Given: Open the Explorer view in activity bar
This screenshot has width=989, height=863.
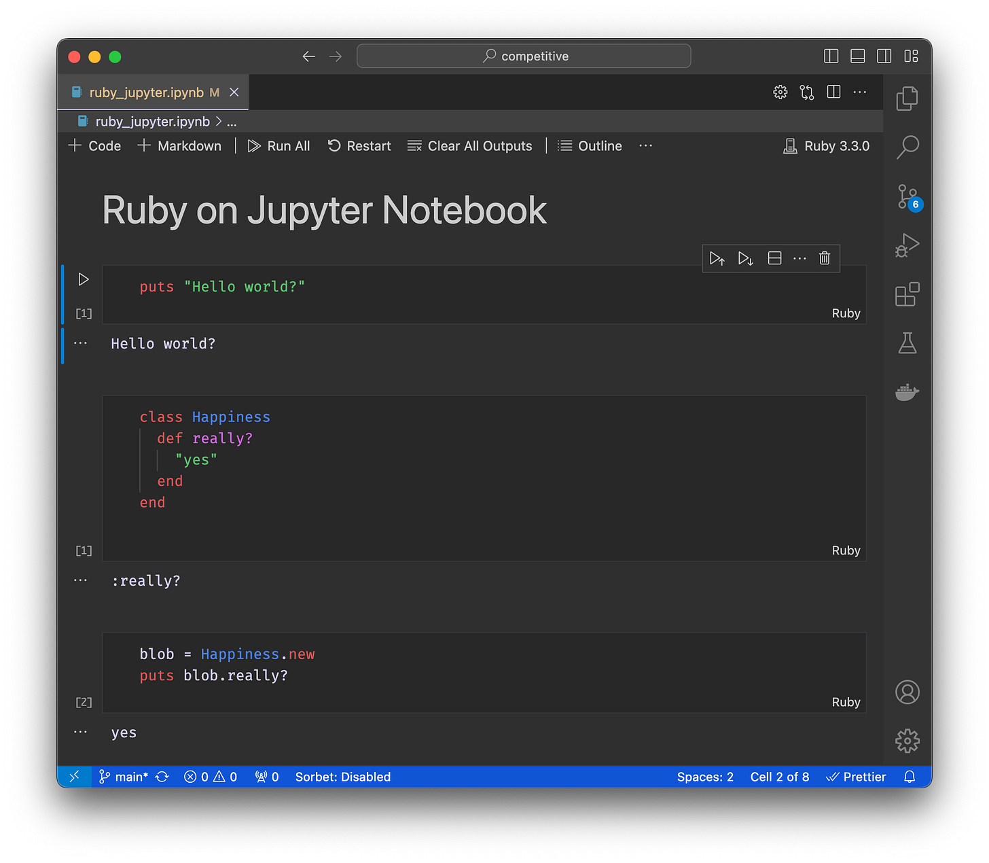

+++

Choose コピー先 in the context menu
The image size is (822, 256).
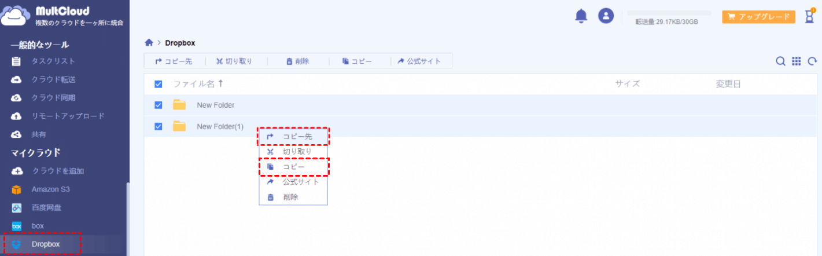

+++

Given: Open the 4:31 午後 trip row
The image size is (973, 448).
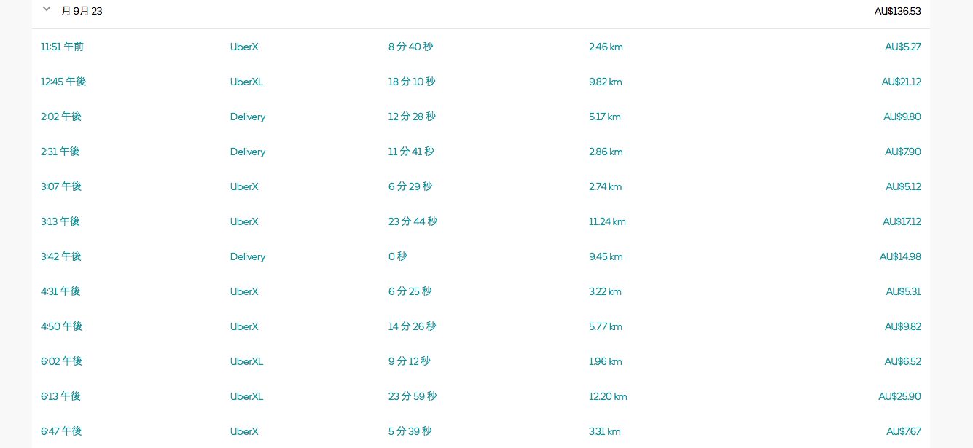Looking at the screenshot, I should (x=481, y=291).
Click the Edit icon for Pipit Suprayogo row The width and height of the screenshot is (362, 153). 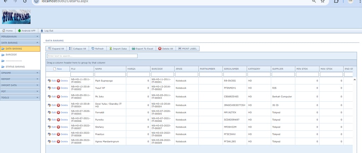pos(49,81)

+++

**WHAT THE EXERCISE ASKS:** This task calls for the number of lines in the entries that contain the string "Given", with no accompanying text.

**WRITTEN RESPONSE:** 2